What to produce: Copy out everything from the start of the records down to the line containing "pyautogui.click(x=115, y=223)", switching "Screen dimensions" to "Screen size" and leaving every other word unchanged. Leave the pictures out of your copy.
>>
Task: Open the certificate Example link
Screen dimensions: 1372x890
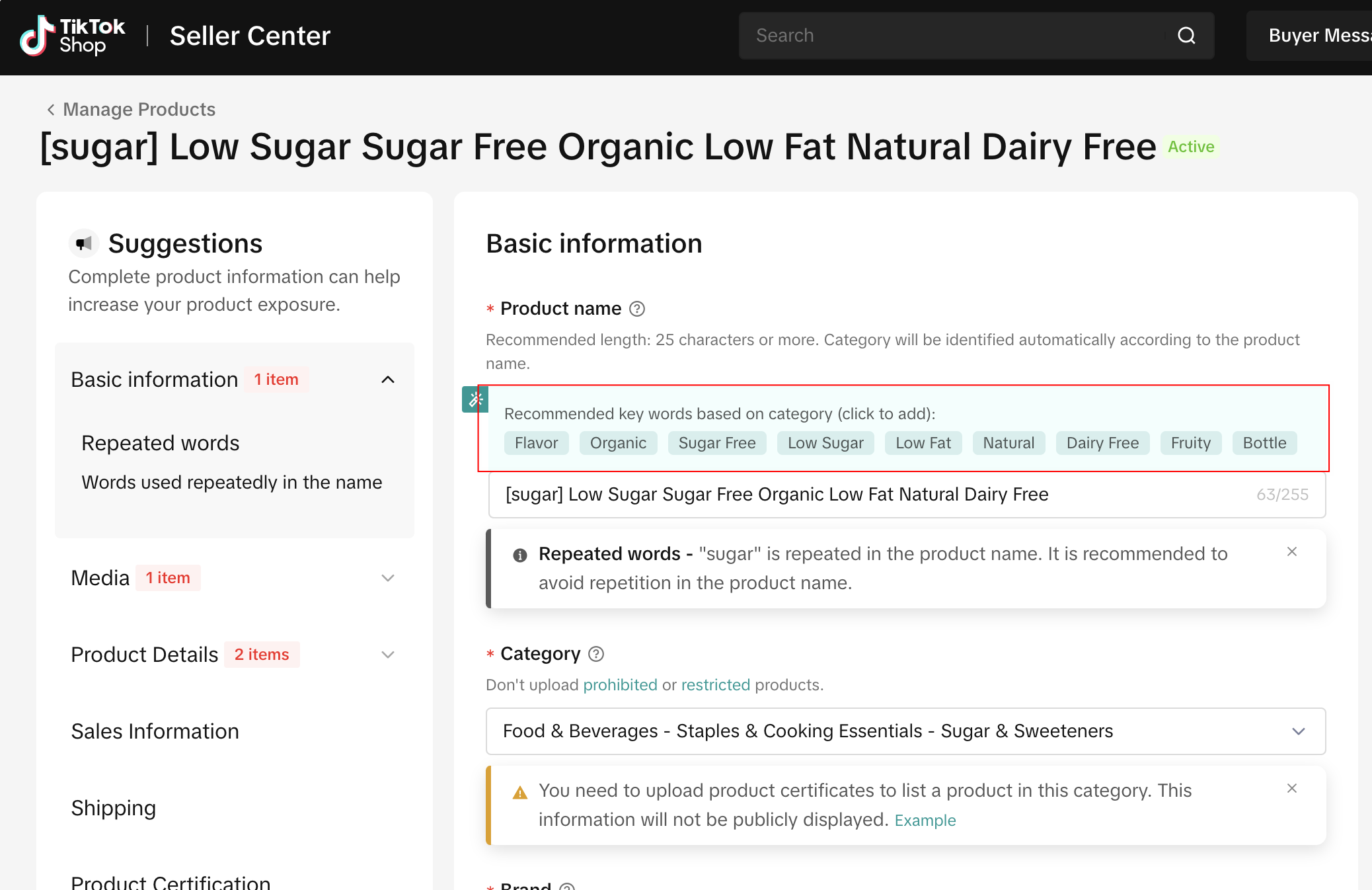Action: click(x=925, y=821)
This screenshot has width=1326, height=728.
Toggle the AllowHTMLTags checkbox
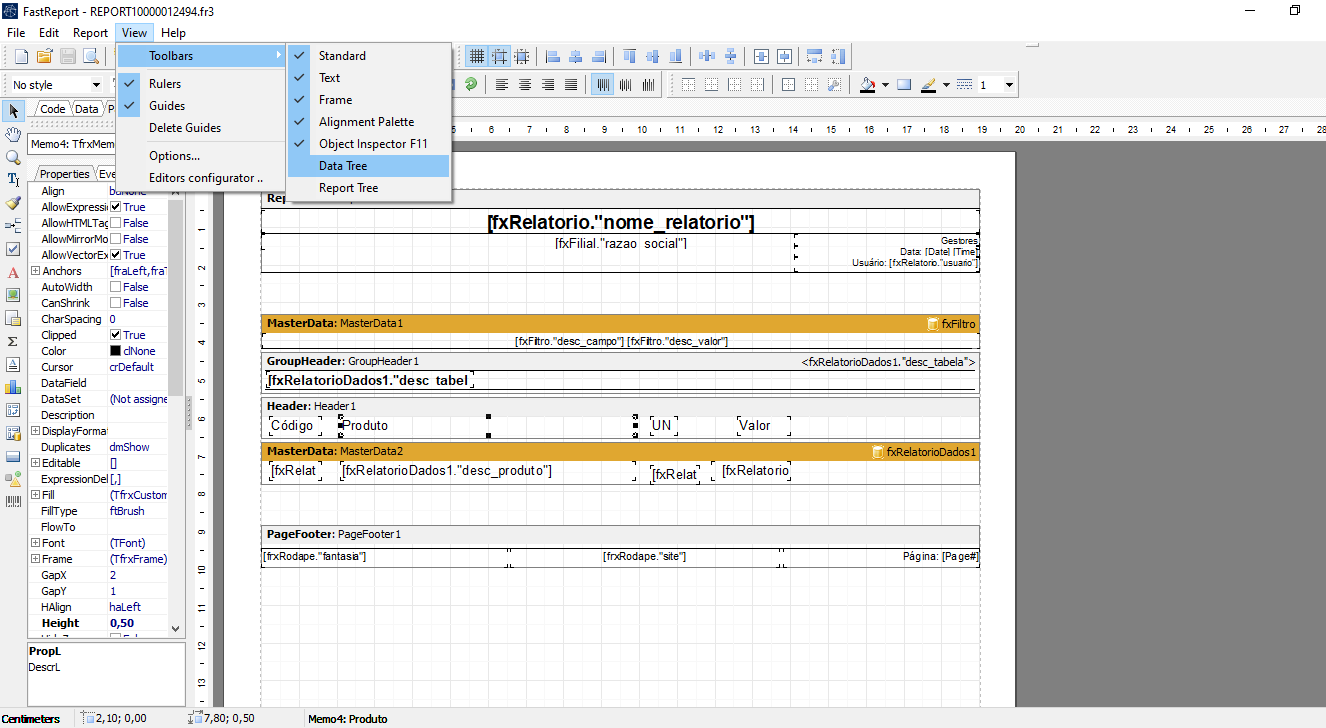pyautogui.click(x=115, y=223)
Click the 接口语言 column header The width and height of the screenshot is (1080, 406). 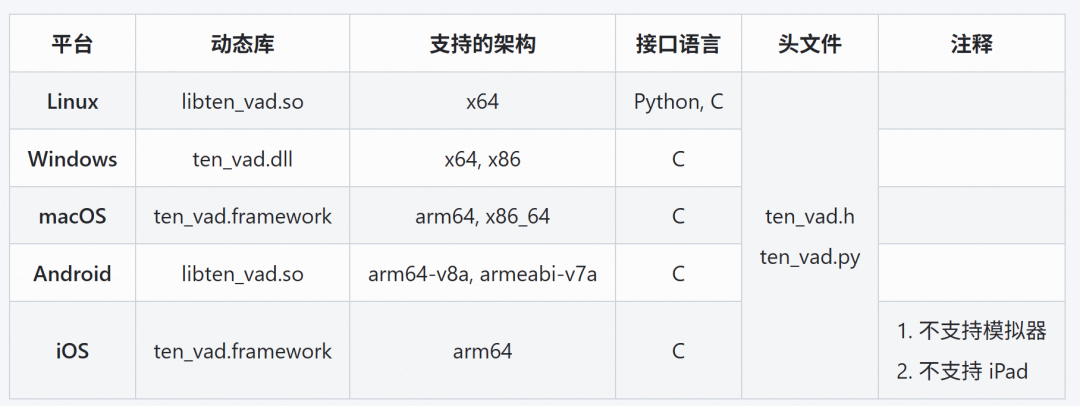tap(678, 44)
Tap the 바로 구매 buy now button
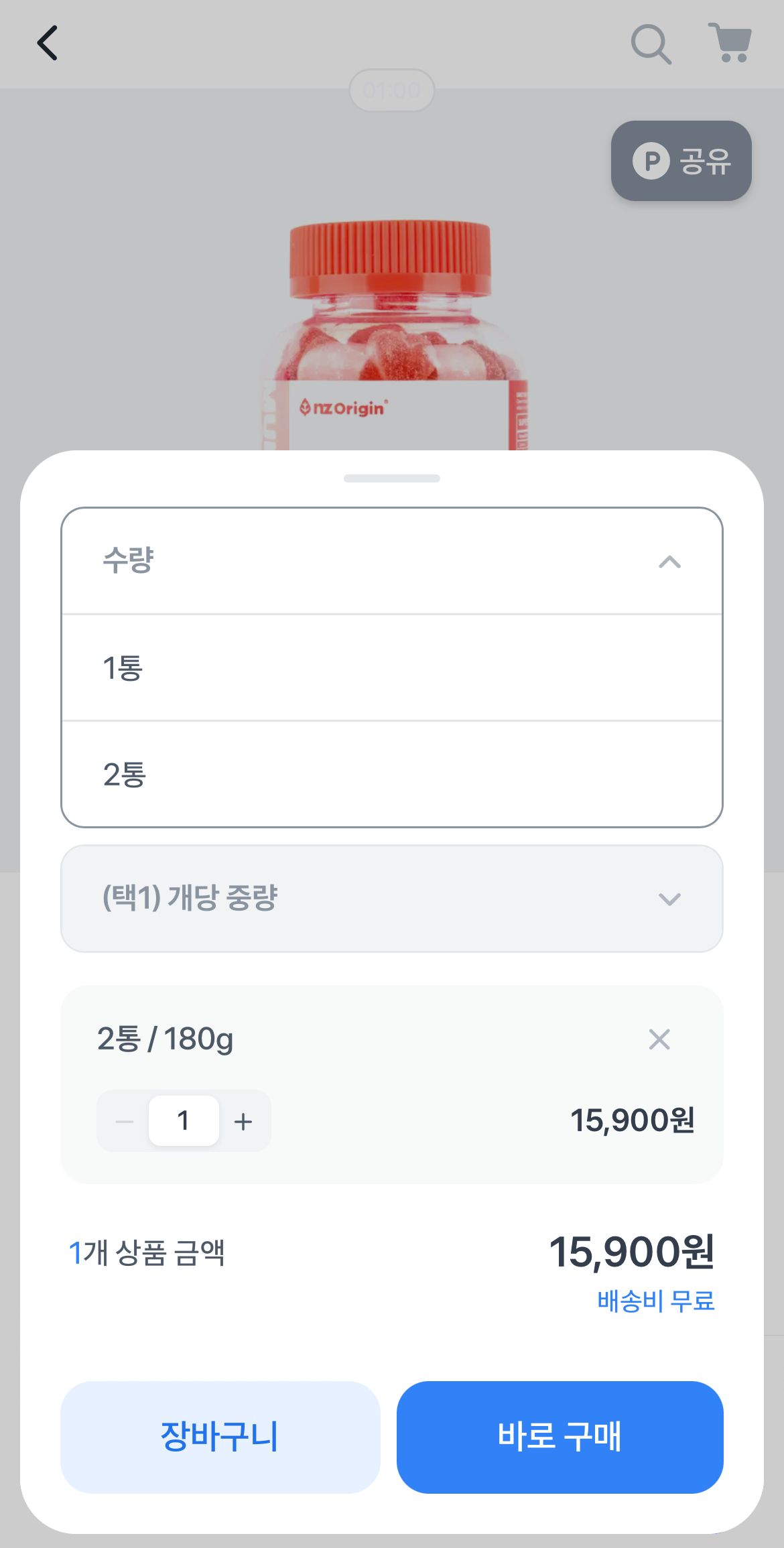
<<
Response to this exercise:
Task: Open the certificate Example link
Screen size: 1372x890
Action: click(x=925, y=821)
This screenshot has width=1326, height=728.
Toggle the AllowHTMLTags checkbox
pyautogui.click(x=115, y=223)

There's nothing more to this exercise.